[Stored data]
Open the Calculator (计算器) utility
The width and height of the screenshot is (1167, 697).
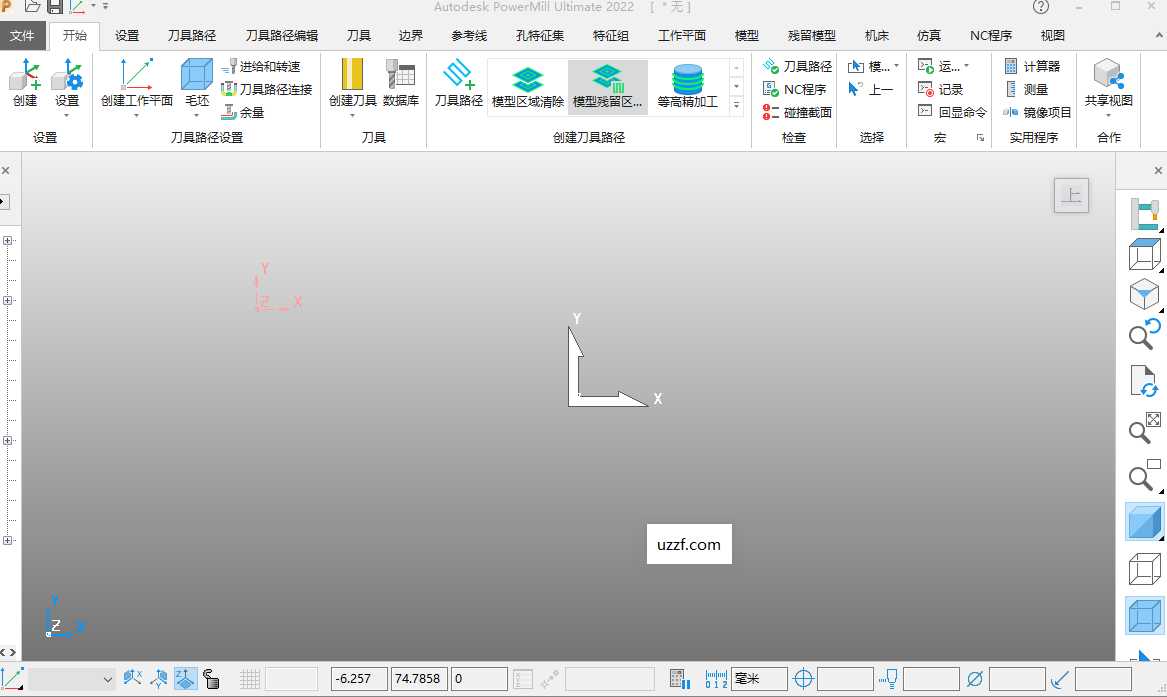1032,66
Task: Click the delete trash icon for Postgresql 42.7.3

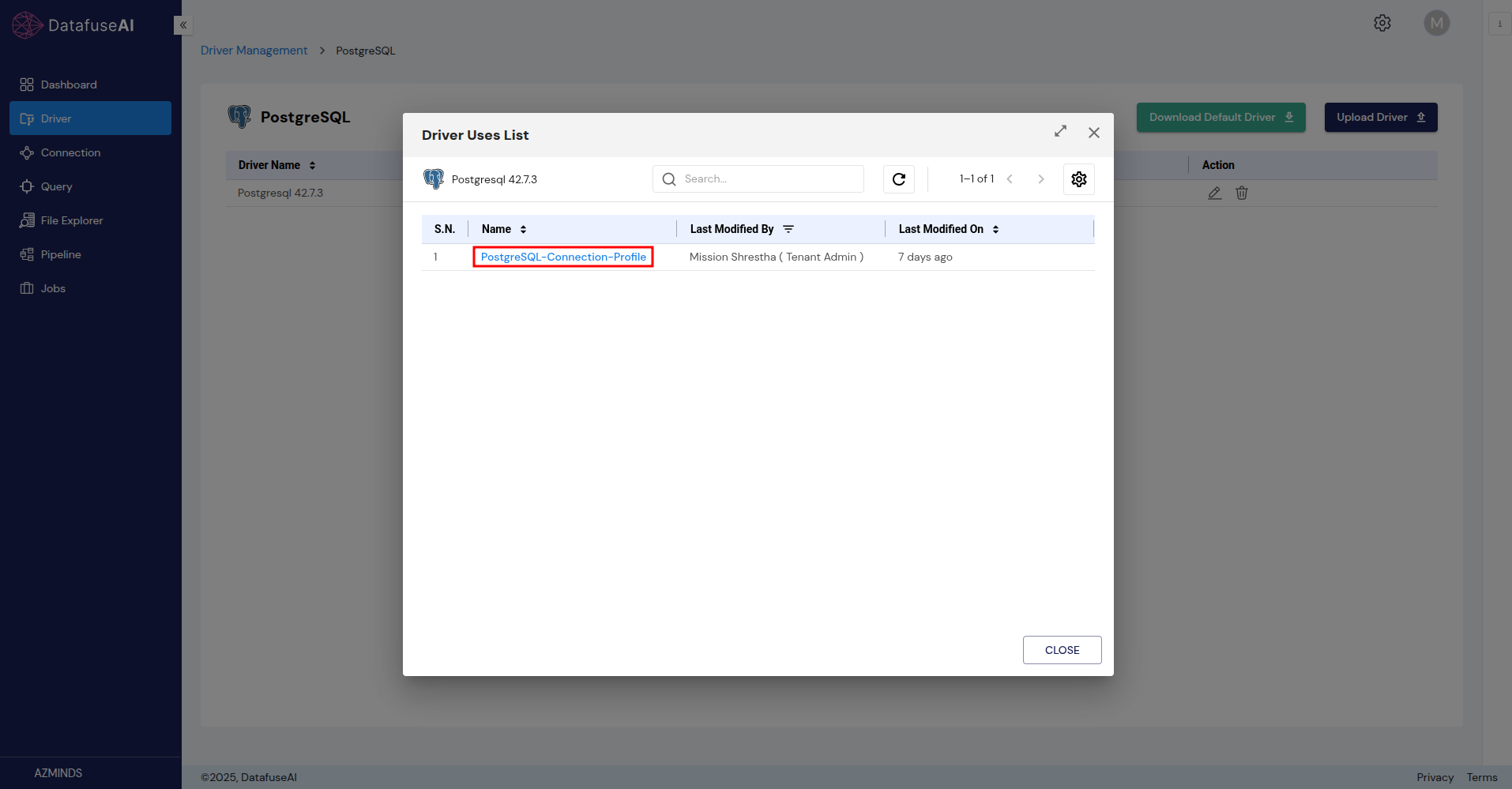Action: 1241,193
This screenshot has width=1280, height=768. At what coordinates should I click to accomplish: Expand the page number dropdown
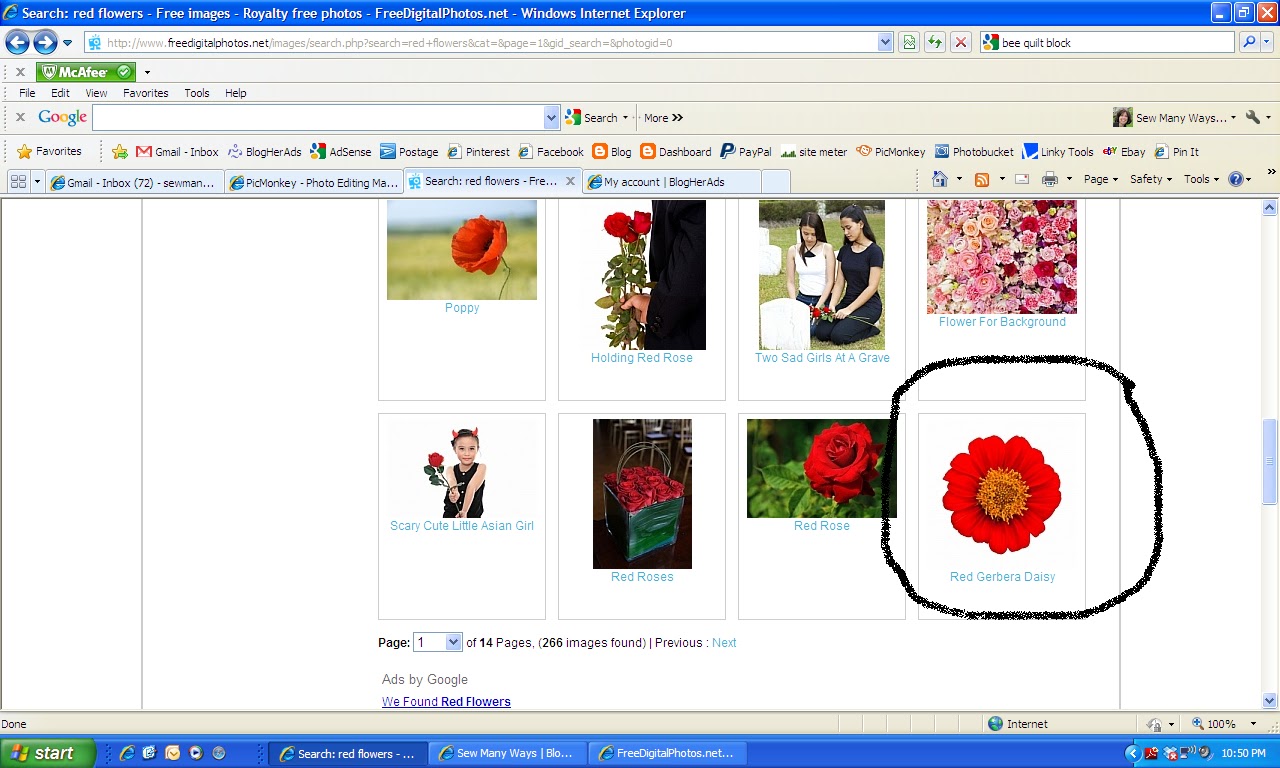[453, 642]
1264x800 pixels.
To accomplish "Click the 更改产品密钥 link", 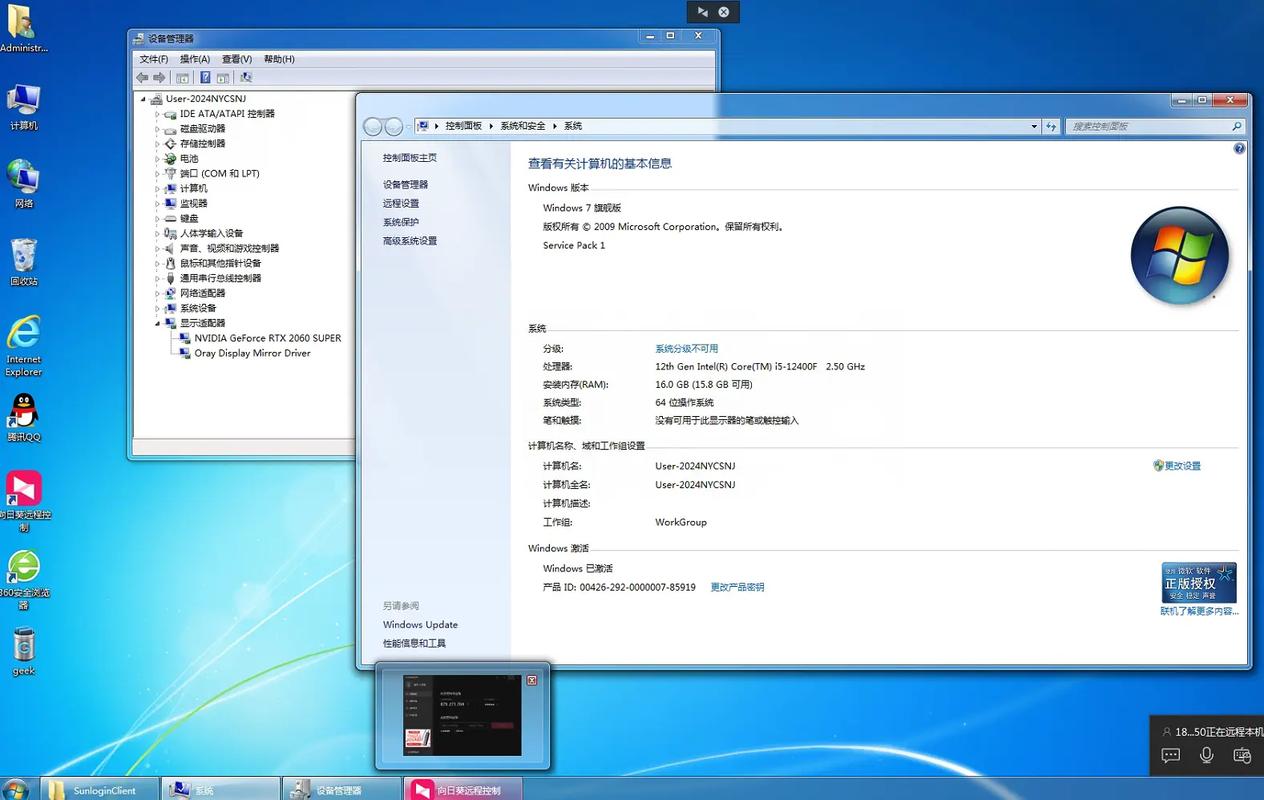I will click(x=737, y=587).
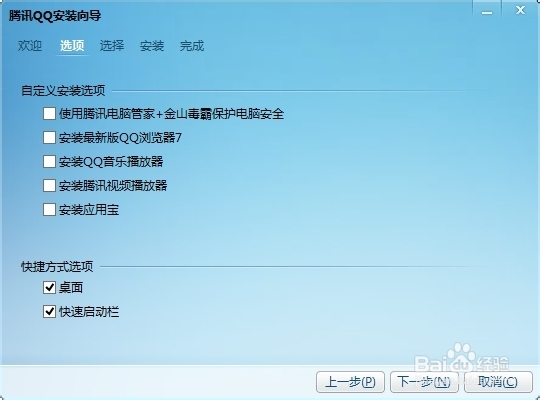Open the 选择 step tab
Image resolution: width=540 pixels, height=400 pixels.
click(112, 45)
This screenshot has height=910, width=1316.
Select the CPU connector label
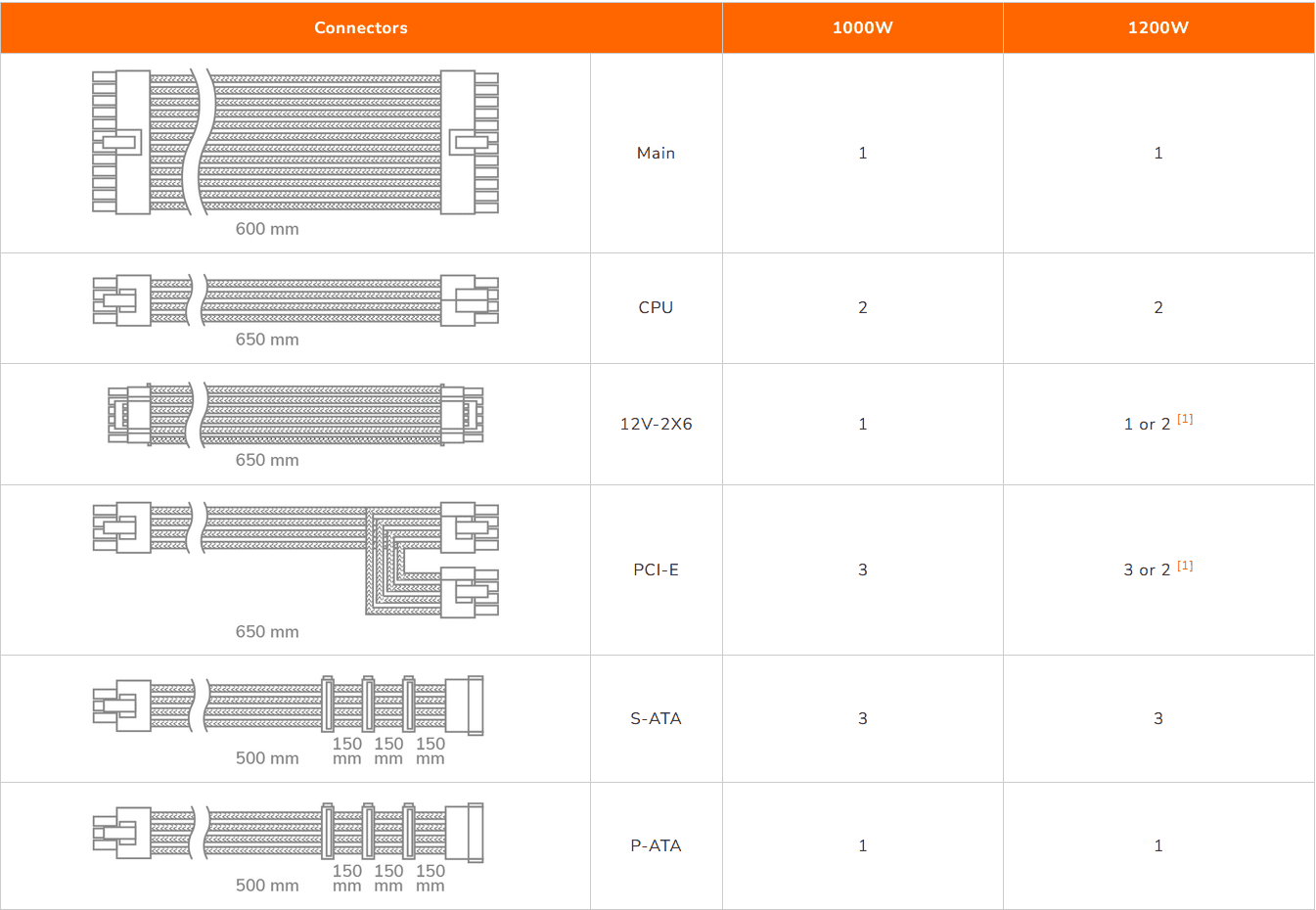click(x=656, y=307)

■ Activity: From the line with "This screenshot has height=910, width=1316." down to the final line of the entries above, repeat each line exactly; omit the pictures.

■ Answer to the problem:
This screenshot has height=910, width=1316.
Select the CPU connector label
click(x=656, y=307)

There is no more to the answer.